Discovery rules live entirely in YAML — the binary does not hard-code paths or extensions.

  • vector_sources — map of named sources. Each entry includes at least root (directory relative to the config file) and include (non-empty list of globs relative to root). Optional: exclude, extensions, per-source chunk_chars / chunk_overlap.
  • vector_ingest (optional) — defaults: default_vector_source, chunk_chars, chunk_overlap.
  • project (top-level) — becomes the React project_id in the Lance URI.
  • skippr.workspace — workspace segment in the Lance path (same convention as the engine config).

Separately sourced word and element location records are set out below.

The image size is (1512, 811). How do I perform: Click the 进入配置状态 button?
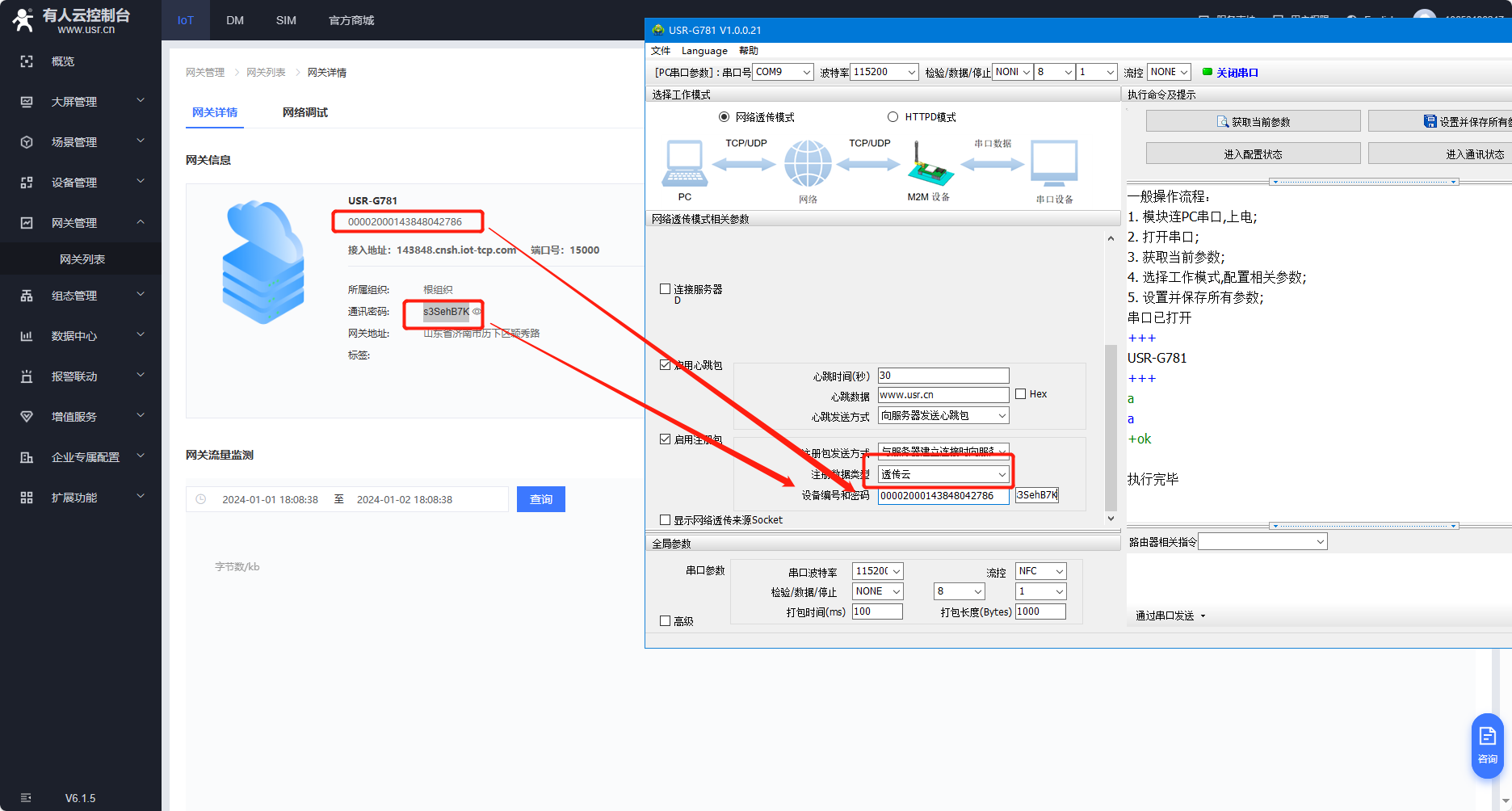click(1253, 153)
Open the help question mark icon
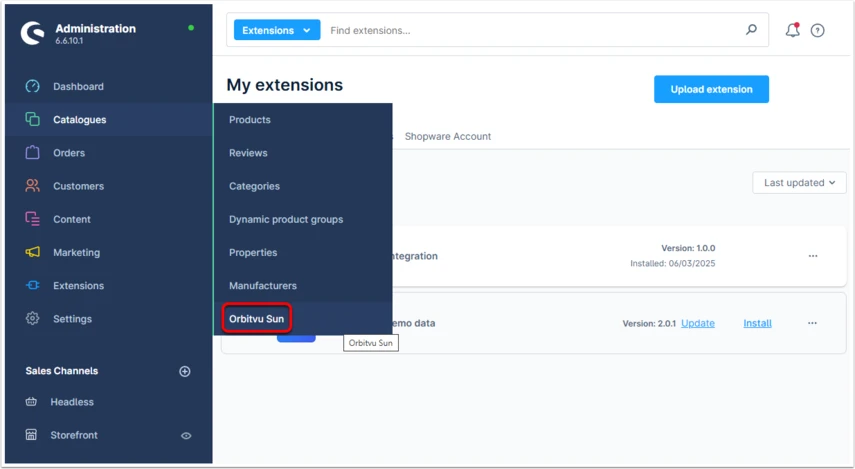Image resolution: width=855 pixels, height=469 pixels. (817, 31)
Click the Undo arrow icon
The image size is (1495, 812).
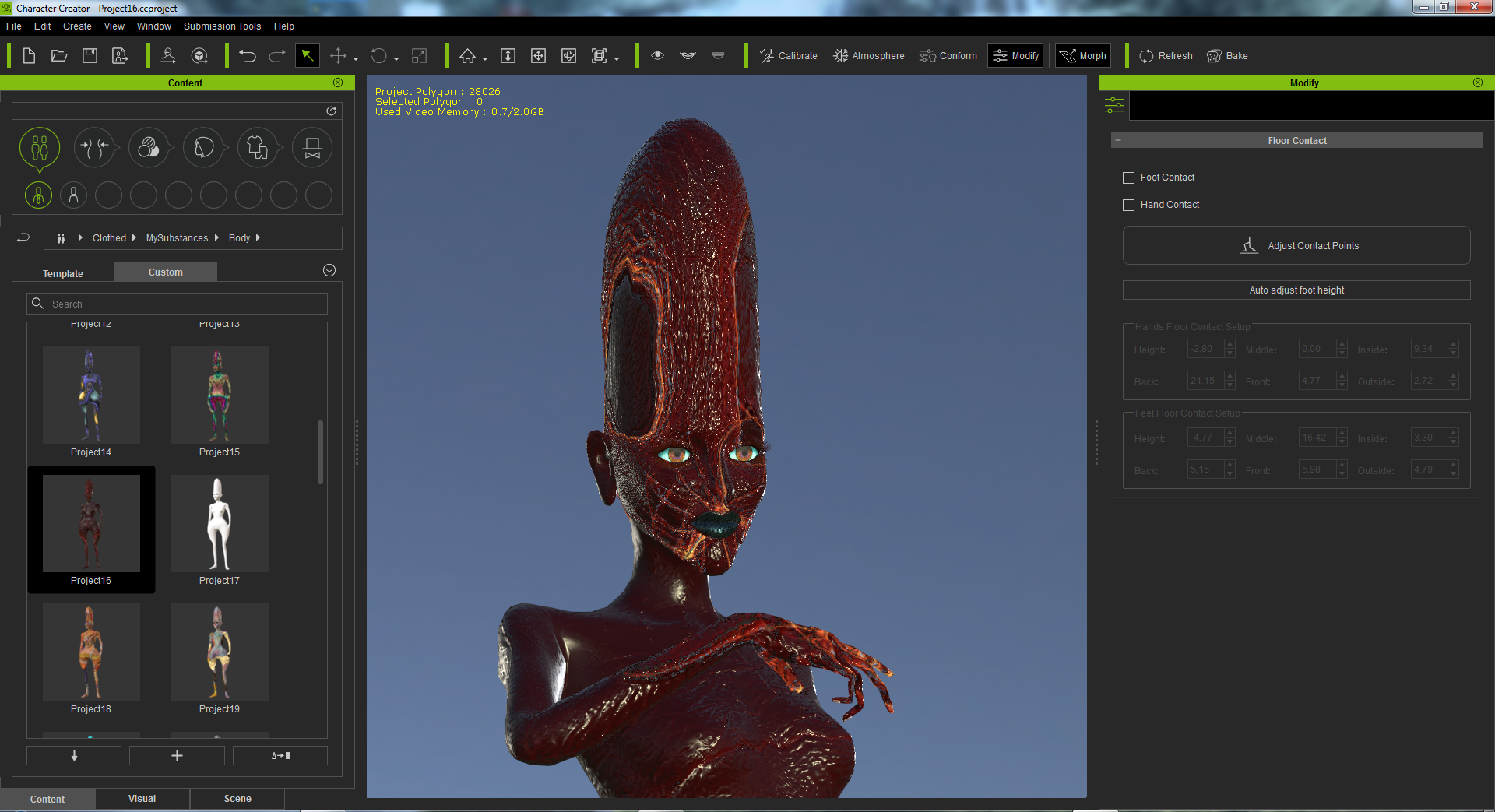click(x=248, y=56)
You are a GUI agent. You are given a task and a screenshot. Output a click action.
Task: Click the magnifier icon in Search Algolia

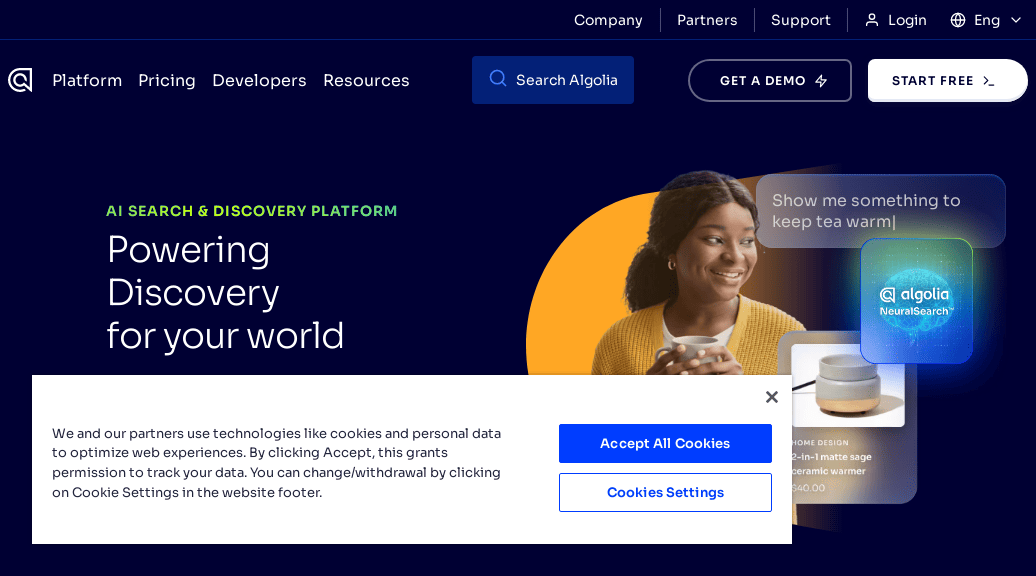click(497, 79)
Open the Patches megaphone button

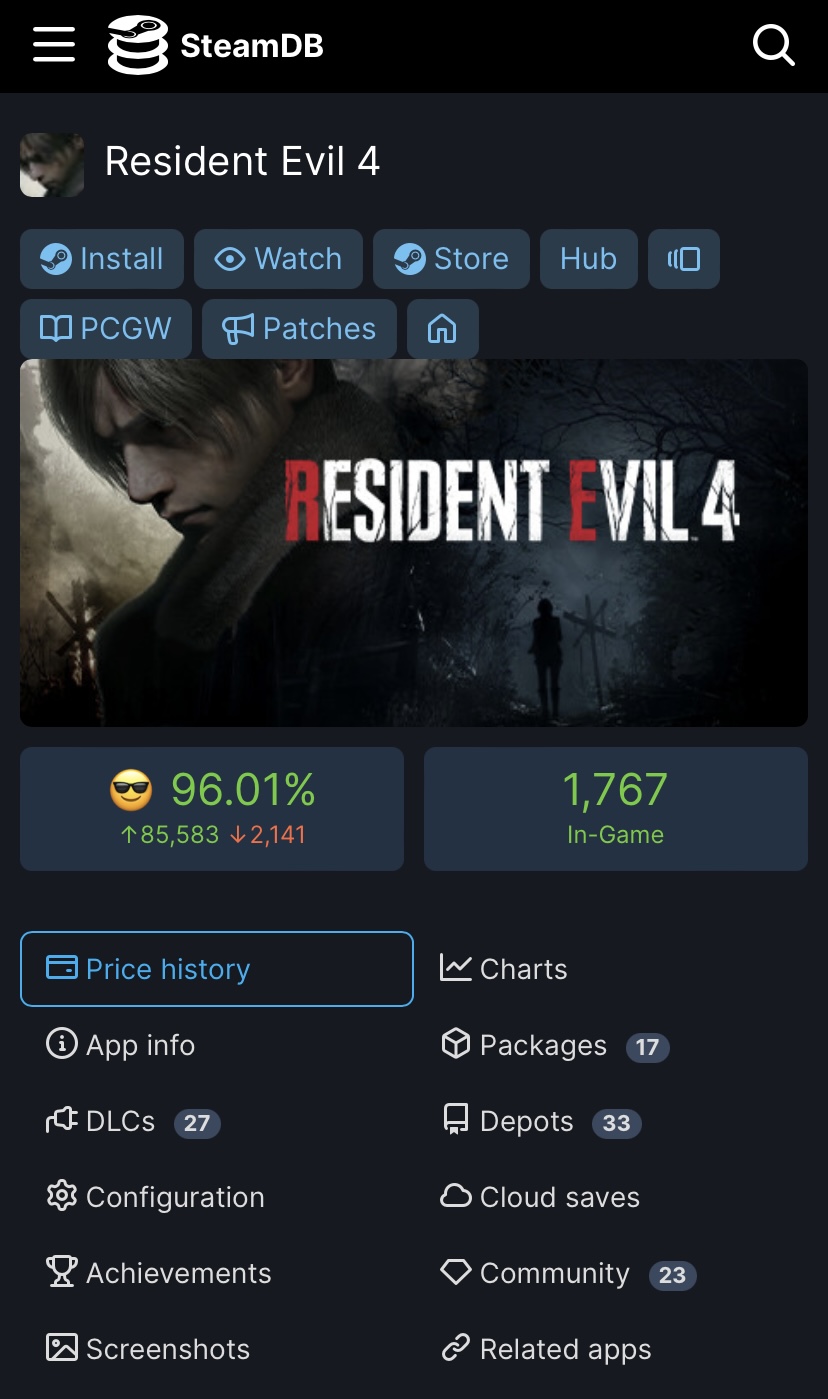coord(299,329)
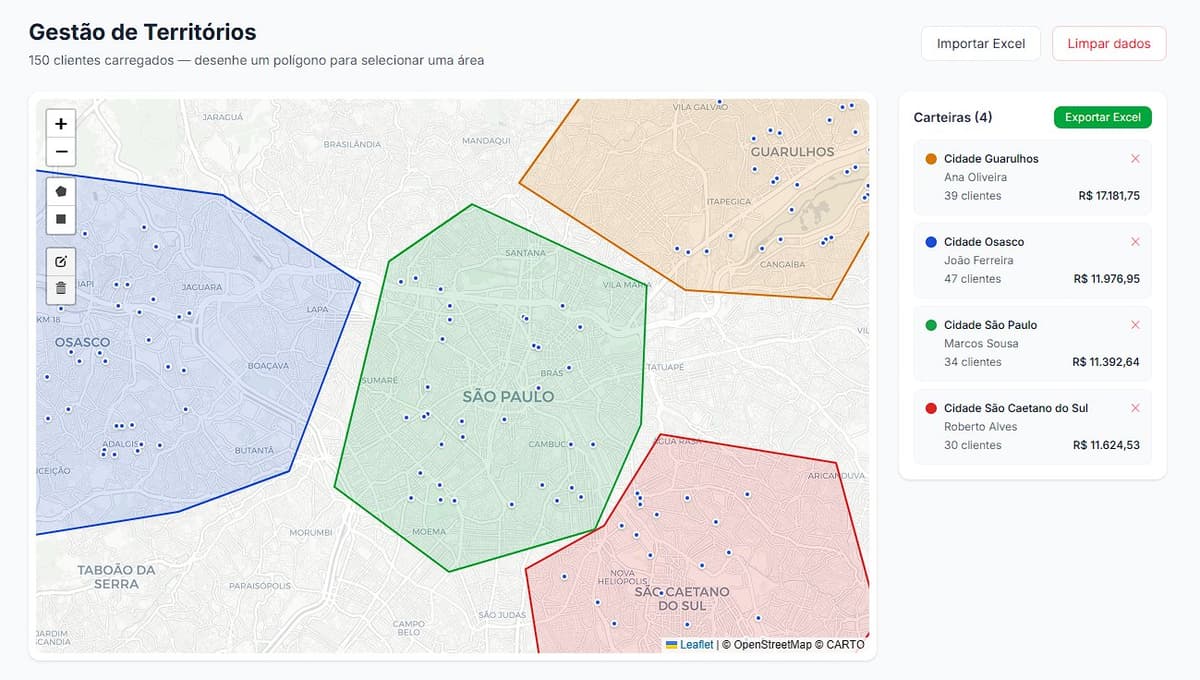Remove the Cidade Osasco portfolio

(x=1135, y=242)
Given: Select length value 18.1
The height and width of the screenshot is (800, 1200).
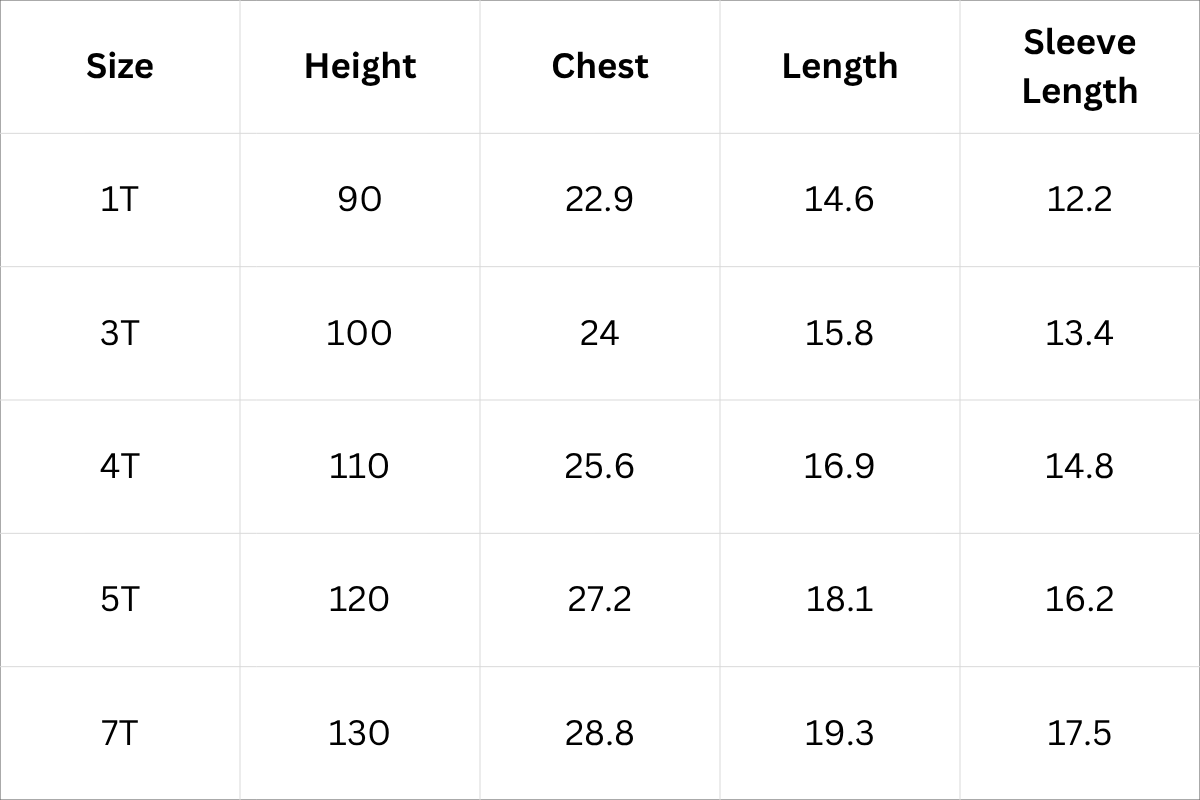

There is no data_sink or warehouse requirement on this path; you still need Skippr authentication and a positive balance for embeddings.

Flags

FlagDescription
--vector-source <key>Which vector_sources entry to use. Required when multiple sources exist and no vector_ingest.default_vector_source is set.
--src-path <dir>Override the scan root for this run (default: root from the selected source).
--chunk-chars <n>Override chunk size (characters). YAML / vector_ingest defaults apply when omitted.
--chunk-overlap <n>Override overlap between chunks.
--include-glob <pattern>Extra include glob (repeatable); merged after YAML includes.
--exclude-glob <pattern>Extra exclude glob (repeatable); merged after YAML excludes.
--dry-runResolve files and count chunks only; no embed or Lance writes.
--output jsonStructured summary (dry run or post-ingest metadata including resolved Lance prefix).
--output textHuman-readable progress.

Global flags: --config, --log (same as other commands).

Authentication

Same as skippr model: skippr user login, SKIPPR_API_KEY in CI, and /auth/credentials for tenant S3 + LLM. Optional API fields knowledge_credentials and public_vectors_bucket apply to reading published public vectors in apps, not to ingest-docs writes (ingest uses the primary tenant credentials).

See also

  • Config filevector_sources and vector_ingest sections.
  • skippr model — warehouse-backed modeling (separate from doc vector ingest).